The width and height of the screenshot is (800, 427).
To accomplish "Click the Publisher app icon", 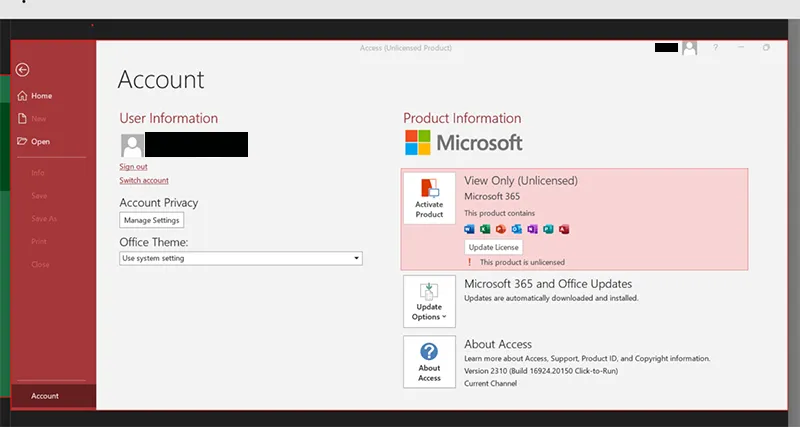I will pyautogui.click(x=548, y=229).
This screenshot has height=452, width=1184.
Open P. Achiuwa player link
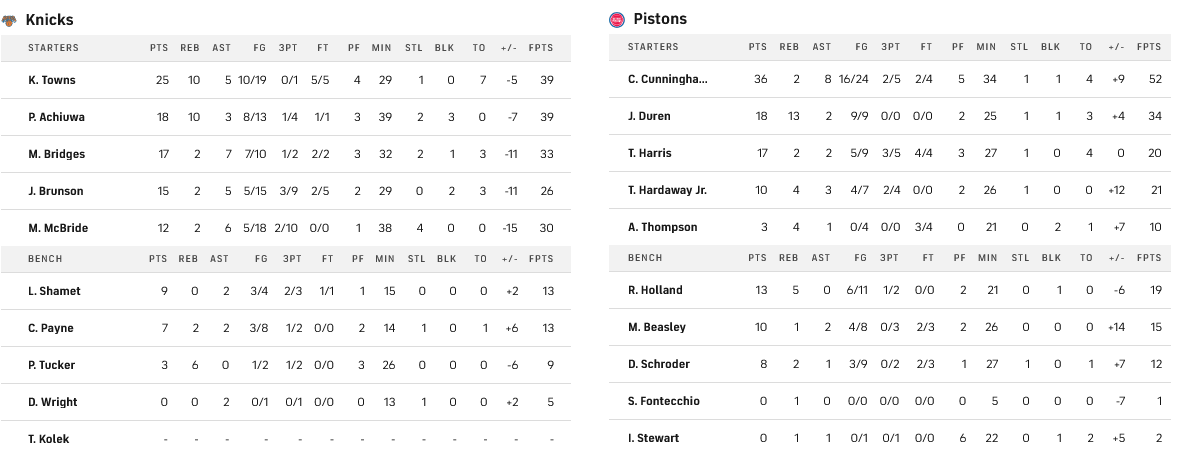[56, 117]
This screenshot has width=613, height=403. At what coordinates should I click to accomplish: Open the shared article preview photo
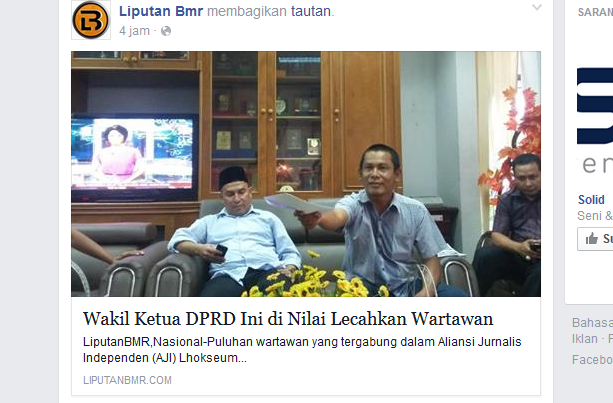[x=306, y=174]
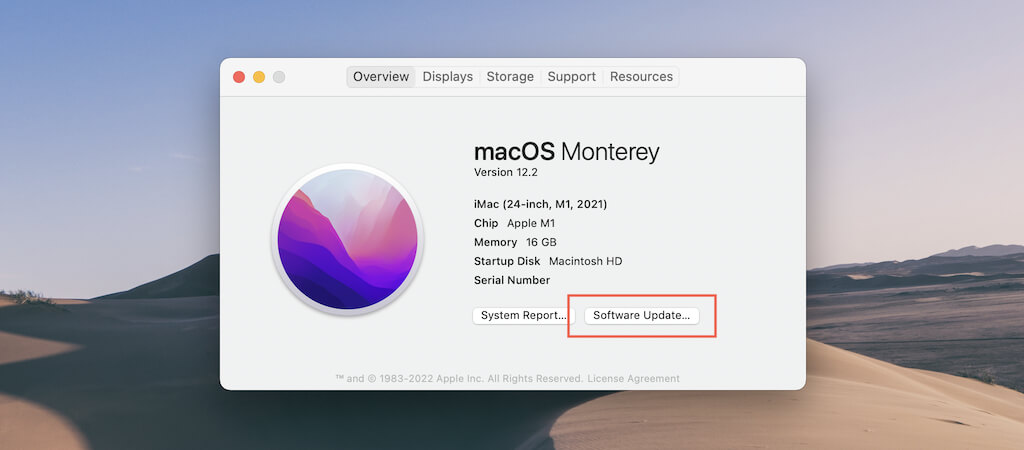
Task: Click the greyed-out zoom window button
Action: [x=279, y=77]
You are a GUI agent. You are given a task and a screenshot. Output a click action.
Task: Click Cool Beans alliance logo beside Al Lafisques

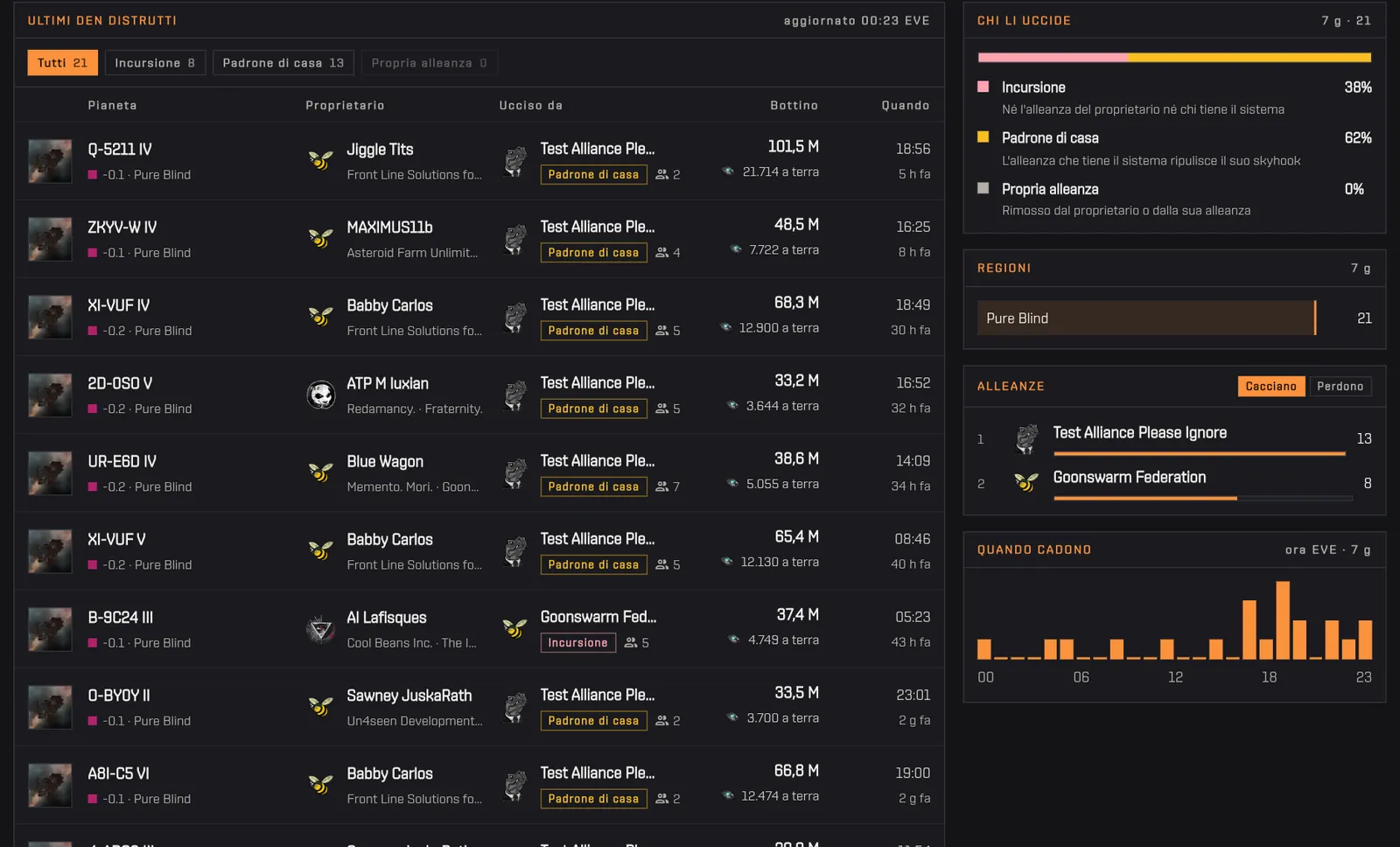[321, 629]
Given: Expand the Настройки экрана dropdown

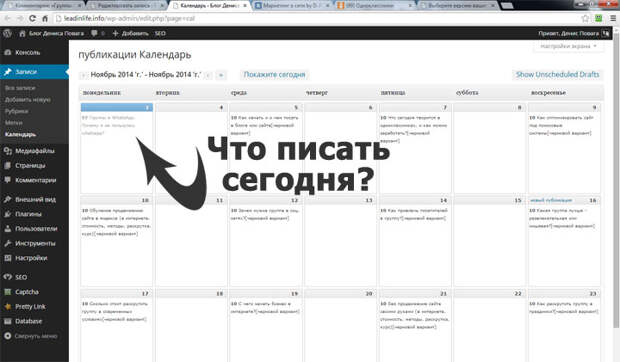Looking at the screenshot, I should (568, 46).
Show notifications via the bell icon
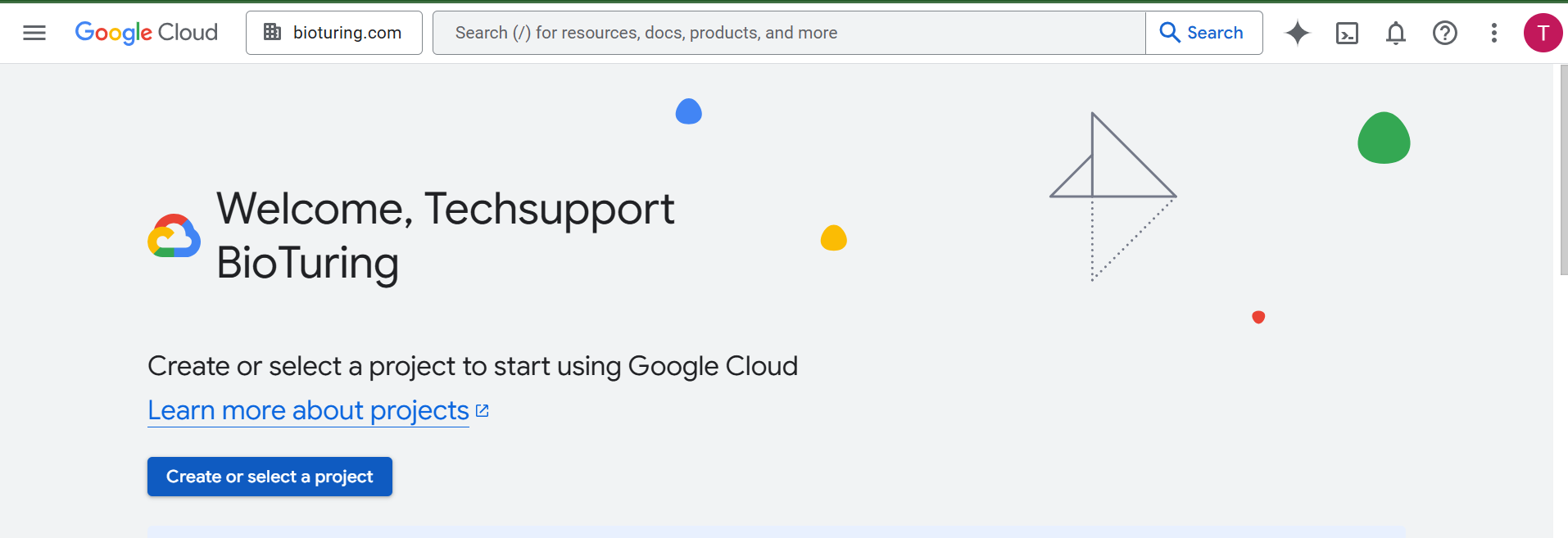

▶ EXERCISE DETAILS: Copy exactly and only this span: the line with "This screenshot has width=613, height=403." through the final line of the entries, both ends included, with the pictures left out.

▶ ANSWER TO THIS TASK:
This screenshot has width=613, height=403. At what coordinates should I click to accomplish: Open the shared article preview photo
[x=306, y=174]
Task: Click the greyed-out zoom window button
Action: [x=279, y=77]
You are a GUI agent. You are given a task and a screenshot. Output a click action.
Task: Click Cool Beans alliance logo beside Al Lafisques

[321, 629]
Given: Expand the Настройки экрана dropdown

Looking at the screenshot, I should (568, 46).
Show notifications via the bell icon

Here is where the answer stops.